Gynéco-obstétrique
Infections urinaires récidivantes : prophylaxie par un désinfectant urinaire
Un traitement désinfectant urinaire, à base d'hippurate de méthénamine, serait aussi efficace que les antibiotiques à dose faible en prophylaxie pour prévenir les récidives d’infections urinaires. Il pourrait également contribuer à lutter contre l’antibiorésistance.
- champja/istock
Plus de la moitié des femmes ont au moins une infection urinaire au cours de leur vie, et les infections récidivantes (définies comme au moins trois infections par an ou deux infections au cours des six mois précédents) surviennent chez environ un quart des femmes qui ont eu un épisode initial.
Les recommandations actuelles proposent l'administration quotidienne d'antibiotiques à faible dose comme traitement prophylactique standard des infections urinaires récidivantes. Mais leur utilisation à long terme d'antibiotiques est associée à un problème d’antibiorésistance.
Dans une étude randomisée de non-infériorité, une équipe de chercheurs britanniques montre, que l'hippurate de méthénamine, un médicament désinfectant urinaire inhibant la croissance de certaines bactéries, ne serait pas inférieur au traitement antibiotique standard et pourrait constituer une alternative efficace pour prévenir les infections urinaires récidivantes chez les femmes. L'étude est publiée dans The BMJ.
Une équivalence des traitements
Les résultats sont basés sur la randomisation en 2 groupes de 240 femmes (âgées de 18 ans ou plus) souffrant d’infections urinaires récidivantes et nécessitant un traitement prophylactique. En moyenne, avant de participer à l'essai, ces femmes avaient eu plus de six épisodes d'infections urinaires par an.
Pendant la période de traitement prophylactique de 12 mois, le taux d'infections urinaires est de 0,89 épisode par année-personne dans le groupe antibiotique et de 1,38 dans le groupe méthénamine, soit une différence absolue de 0,49 épisode par année-personne.
Cette petite différence entre les deux groupes est inférieure au seuil prédéfini de non-infériorité qui est d'un épisode d'infection urinaire par an, ce qui suggère que la méthénamine n'était pas moins efficace que les antibiotiques pour prévenir les récidives d’infections urinaires.

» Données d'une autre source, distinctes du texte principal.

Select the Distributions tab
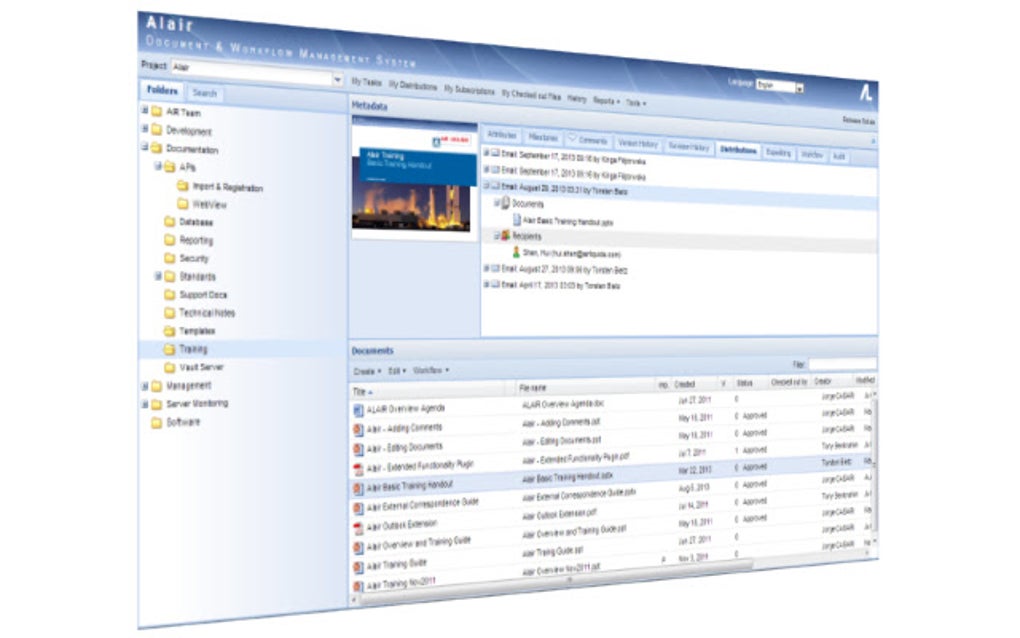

Des effets indésirables ont été signalés par 24% des femmes dans le groupe antibiotique (34/142) et 28% des femmes du groupe méthénamine (35/127) et la plupart des effets indésirables ont été légers.
Une étude de non-infériorité
L'étude ALTAR est un essai multicentrique, ouvert, randomisé, de non-infériorité. Les femmes ont été recrutées dans des hôpitaux secondaires britanniques entre juin 2016 et juin 2018 et ont été randomisée entre un groupe antibiotiques quotidiens (102 femmes) ou un groupe hippurate de méthénamine quotidien (103 femmes). L’étude a duré 12 mois, avec des évaluations trimestrielles jusqu'à 18 mois. La marge de non-infériorité, définie après une série de réunions de groupes de discussion de patients, était une différence d'un épisode d'infection urinaire par an.
La méthénamine a également été associée à une réduction de la consommation d'antibiotiques et à des niveaux similaires d'effets indésirables et de satisfaction du traitement par rapport aux antibiotiques quotidiens. Les résultats sont similaires après d'autres analyses, comme l'exclusion des jours de prise d'antibiotiques pour une infection urinaire, ce qui donne plus de poids aux conclusions.
En pratique
Les auteurs de l’étude soulignent que les données concernant la sécurité à long terme de l'hippurate de méthénamine sont rares, et ils reconnaissent certaines limites de l'étude, notamment l'absence de doubl-aveugle et des différences d’antibiotiques prescrits en prophylaxie, qui peuvent avoir affecté leurs résultats.
Ils notent également que quatre participants qui avaient reçu de l'hippurate de méthénamine ont été admis à l'hôpital en raison d'une infection urinaire et que six participants ayant reçu de l'hippurate de méthénamine ont déclaré avoir eu de la fièvre pendant un épisode d'infection urinaire (infection urinaire fébrile).
Cependant, dans la mesure où il s’agit d'un essai bien conçu très représentatif du large éventail de femmes souffrant d'infections urinaires récidivantes rencontrées en pratique courante, les résultats de cette étude ALTAR plaide en faveur de l’utilisation de ce désinfectant urinaire, sous réserve d’une information suffisante des malades pour avoir une vraie décision partagée.